Era un matrimonio pobre.
Ella hilaba a la puerta de su choza pensando en su marido.
Todo el que pasaba se quedaba prendado de la belleza de su cabello, negro, largo, como hebras brillantes salidas de su rueca.
El iba cada día al mercado a vender algunas frutas.
A la sombra de un árbol se sentaba a esperar, sujetando entre los dientes una pipa vacía.
No llegaba el dinero para comprar un pellizco de tabaco.
Se acercaba el día del aniversario de la boda y ella no cesaba de preguntarse qué podría regalar a su marido.
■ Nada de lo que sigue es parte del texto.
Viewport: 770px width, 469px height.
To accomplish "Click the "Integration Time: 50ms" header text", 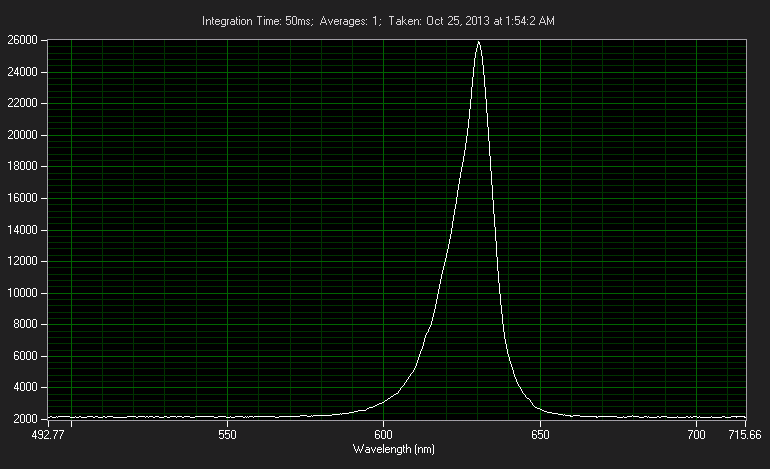I will click(x=256, y=21).
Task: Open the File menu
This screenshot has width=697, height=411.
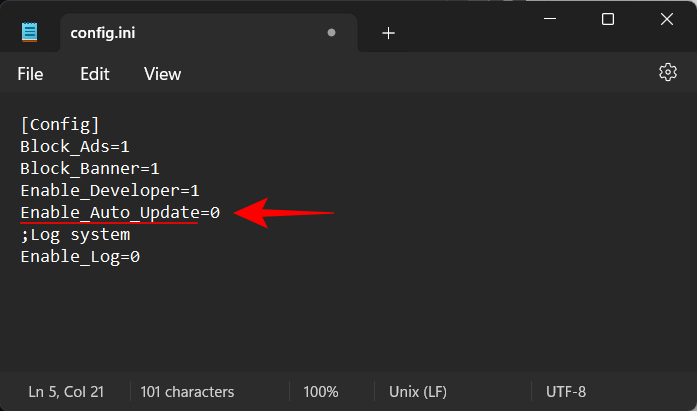Action: coord(30,74)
Y además, ¿con qué dinero?
Una idea cruzó su mente.
Sintió un escalofrío al pensarlo, pero al decidirse todo su cuerpo se estremeció de gozo: vendería su pelo para comprarle tabaco.
Ya imaginaba a su hombre en la plaza, sentado ante sus frutas, dando largas bocanadas a su pipa: aromas de incienso y de jazmín darían al dueño del puestecillo la solemnidad y prestigio de un verdadero comerciante.
Sólo obtuvo por su pelo unas cuantas monedas, pero eligió con cuidado el más fino estuche de tabaco. El perfume de las hojas arrugadas compensaba largamente el sacrificio de su pelo.
Al llegar la tarde regresó el marido.
Venía cantando por el camino.
Traía en su mano un pequeño envoltorio: eran unos peines para su mujer, que acababa de comprar tras vender su pipa.